Introduction: Make Your Own Giant Knitting Needles
With giant knitted blankets, throws and cushions all the rage, everyone wants to try this incredibly fast craft. However, when trying to find the needles, quickly the costs added up. One of my friends even bought a "Knit your own blanket kit" for over $1,000! And this was for a basic knitted pattern, nothing fancy, and no cables at all. In fact, I have never even found a giant cable needle. Time for a trip to the hardware store!
This instructable includes instructions for giant knitting needles.... 3 types.
- Long blanket needles
- Shorter giant needles (easier to handle for smaller projects like cushions)
- Cable needle! Gotta love knitting cables.
Step 1: You Will Need:
Specific items for these needles:
1m dowel rods.
- Long needles - buy 2 of these in the thickness you desire. Mine pictured are 35mm rods.
- Shorter needles and cable needle - buy 1 of these. Mine pictured are made from a 25mm rod.
Drawer pull handles - wooden or plastic.
- the main thing is that they sit flat and the bottom of them is roughly the same size as the end of the rods.
- These often come with the drawer pull handles but if they don't, you need a screw that will pass through the entire knob and into the rod, so at least 5mm longer than the knob is tall.
Knife for whittling (I used a Stanley knife, but whatever you prefer)
Sander or sand paper (180 grit)
Drill - with 2 drill bits, one the size of the whole in the drawer pulls, the other larger for countersinking your screw heads.
Screw driver - use a hand one, not a powered one
Saw - I used a drop saw, but a handsaw would work as well (For the shorter needles)
Pencil and ruler (For the shorter needles)
Step 2: Whittle Those Ends
Using your knife carefully and slowly whittle the ends to a point as shown. Take your time here. And do whittle away from yourself.
Measure and mark a section 6" long from the end of the rod. Then measure another section at 14". Cutting the rod at these marks should give you a short section that becomes your cable needle. The longer sections become your needles suitable for knitting scarves, cushions and the like.
Whittle the ends carefully as per the instructions for the long needles.
Exactly the same whittling process as above, only this time, whittle both ends of the rod.
Step 3: Sanding the Points
Using sandpaper or a sander with 180 grit paper, sand the points of the rods so that they are smooth.
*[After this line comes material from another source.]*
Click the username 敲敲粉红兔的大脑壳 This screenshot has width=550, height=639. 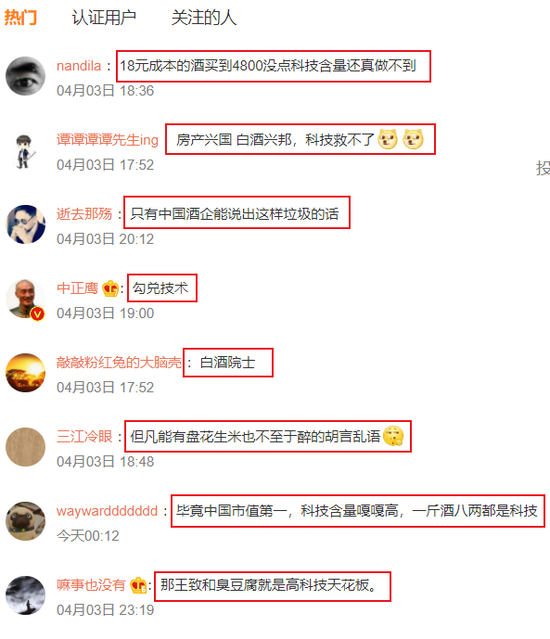point(119,362)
With a damp cloth, wipe the needles clear of sanding dust. Allow the needles to dry completely before the next step.
Step 4: Attaching the Ends
Drill a hole the whole way through the drawer pull. This is easily done by drilling through the shallow hole they come with. Using a wider drill bit, countersink the holes on the drawer pulls so that the screw can sit flush with the ends. (This step is not shown, but the final countersunk screw is)
Apply wood glue to both the end and the knob. Using a manual screw driver, attach the ends to the end of the rods.
Wipe off any excess glue with a damp cloth.
Step 5: Creating a Giant Knitting Project
Shown are the needles with a standard 4mm needle (used for knitting with DK 8ply yarn).
Your giant needles work best with either super chunky yarn, or my preference, carded but un-spun wool. This is easily purchased (designed for spinners on their wheels) and usually cheaply.
Casting on 10 stitches, and knitting 10 rows yields a square the size of a standard cushion. (You would need 2 of these to stitch together for a cushion cover. 30 stitches is wide enough for a lap blanket or throw, then just knit until it is as long as you desire.